Can you imagine backing your sleepy baby for hours and waiting for the rain to subside in the middle of a cold night before you could lie on a pile of discarded carton paper spread on a wet floor?
That is the ordeal a homeless nursing mother, Felicia, 22, and her five-month-old baby have been enduring since the rainy season started.
The floor of an open shelve at the Tema Station in Accra has been the home of Felicia since she was discharged from the Korle-Bu Teaching Hospital, where she gave birth after a tortuous nine-month journey.
The Tema Station does not only serve as a bus terminal for workers around the Ministries enclave but is home to hundreds of traders, some of whom secure shelter on the pavements after the close of business.
Before bedtime, Felicia doubles the clothes of her baby on a cold night and guards her weak body against mosquitoes with a worn-out mosquito net tied onto pieces of stone.
“Because we sleep on the floor under the shelves, my son normally falls sick. I do not have money to go to the hospital, so I buy medicine from some drug peddlers around for him,” she told the Ghana News Agency.
The 22-year-old school dropout says she has not set her eyes on the father of her baby, who was a mate (bus conductor) at the Tema Station since she was three months pregnant.
“About a week after I told him I was pregnant, I didn’t see him again and all efforts to trace his whereabouts have not been successful,” she said.
Felicia’s dream of becoming a caterer was shattered when she dropped out of Senior High School in 2011, following the demise of her father.
Being the first of three children to a peasant farmer, the onus fell on her to travel from the northern part of the country to Accra in search of greener pastures.
“I worked as Kayayei (head potter) for about five years before switching to selling water and other items. The station has been my home throughout,” she said.
Felicia makes barely 20 Cedis a day by hawking biscuits at the bus terminal, an amount she says is not enough for her to effectively take care of her baby.
Through the support of her colleague hawkers and traders, she was able to mobilise some clothes to support the upkeep of her baby.
A chunk of her earnings goes into buying diapers for her baby, making it impossible for her to eat a balanced meal as a nursing mother.
“Aside from the breast milk I only feed him (baby) with porridge,” she said.
Felicia fears her baby could develop health complications as a result of the environmental conditions and appeals to the public to help her to rent a room.
She also appealed for support to establish a catering business to enable her to raise enough money to offer her baby befitting care.
“I know how to make cake and other pastries, but I do not have the capital to start my own business,” she said.
Paediatrician concerned
Reacting to the situation, Dr Gabrielle Obeng-Koranteng, a Paediatrician, and member of the Paediatric Society of Ghana, said Felicia’s baby could be exposed to a myriad of health complications, including malaria, pneumonia, tuberculosis, and diarrhoea.

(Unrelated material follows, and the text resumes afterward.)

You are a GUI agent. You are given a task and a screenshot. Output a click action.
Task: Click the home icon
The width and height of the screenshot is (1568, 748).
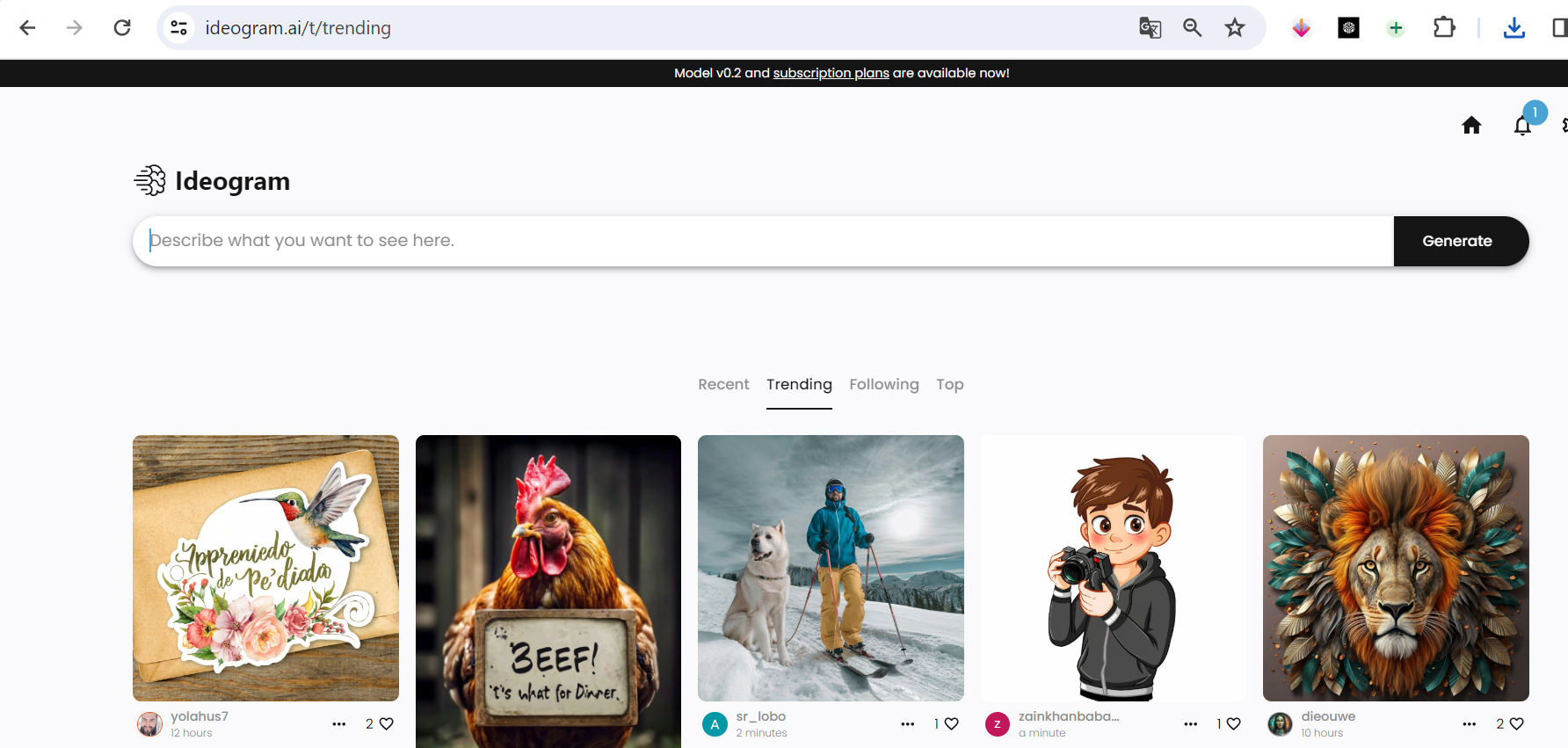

She said the child could also suffer malnutrition as a result of the situation in which the mother finds herself.
She encouraged homeless mothers in such situations to endeavour to enrol their babies on the National Health Insurance Scheme and desist from self-medication practices which could have serious health implications for the child.
Dr Obeng-Koranteng called for the implementation of policies that would help rehabilitate displaced families in advanced situations and educate adolescents on sexual and emotional health to reduce delinquencies.
National issue
The United Nations International Children’s Education Fund (UNICEF) estimates that there are more than 100,000 street children across the country. These children do not have access to education, good health, decent clothing – and are sometimes abused by adults who should protect them.
A recent observation by Child Rights International (CRI) at bus stops within the central parts of the Greater Accra region revealed that on average there are 2 to 7 children at every traffic light either begging for alms, assisting the elderly or disabled to beg for alms or engaged in some form of trading or service during school hours.
The CRI in March 2022 dragged the Attorney General to the Supreme Court for “not taking urgent steps to ensure that children receive special protection against exposure to physical and moral hazards as enshrined in the 1992 Constitution of Ghana.”
Section 6 of the ‘The Children’s Act, 1998 Act 560’ guarantees the fundamental rights of every child – the right to life, dignity, respect, leisure, liberty, health, education and shelter from his parents.
Nonetheless, children of ‘street mothers,’ many of whom are often abandoned by their fathers, are denied these fundamental rights by virtue of the absence of workable social interventions targeting that vulnerable population.
It is the responsibility of parents to provide proper care for their children. But in the case of helpless children who may be victims of circumstances as it is in the case of Felicia’s baby, the State cannot look unconcerned whiles they grapple for survival in a harsh and unforgiving environment.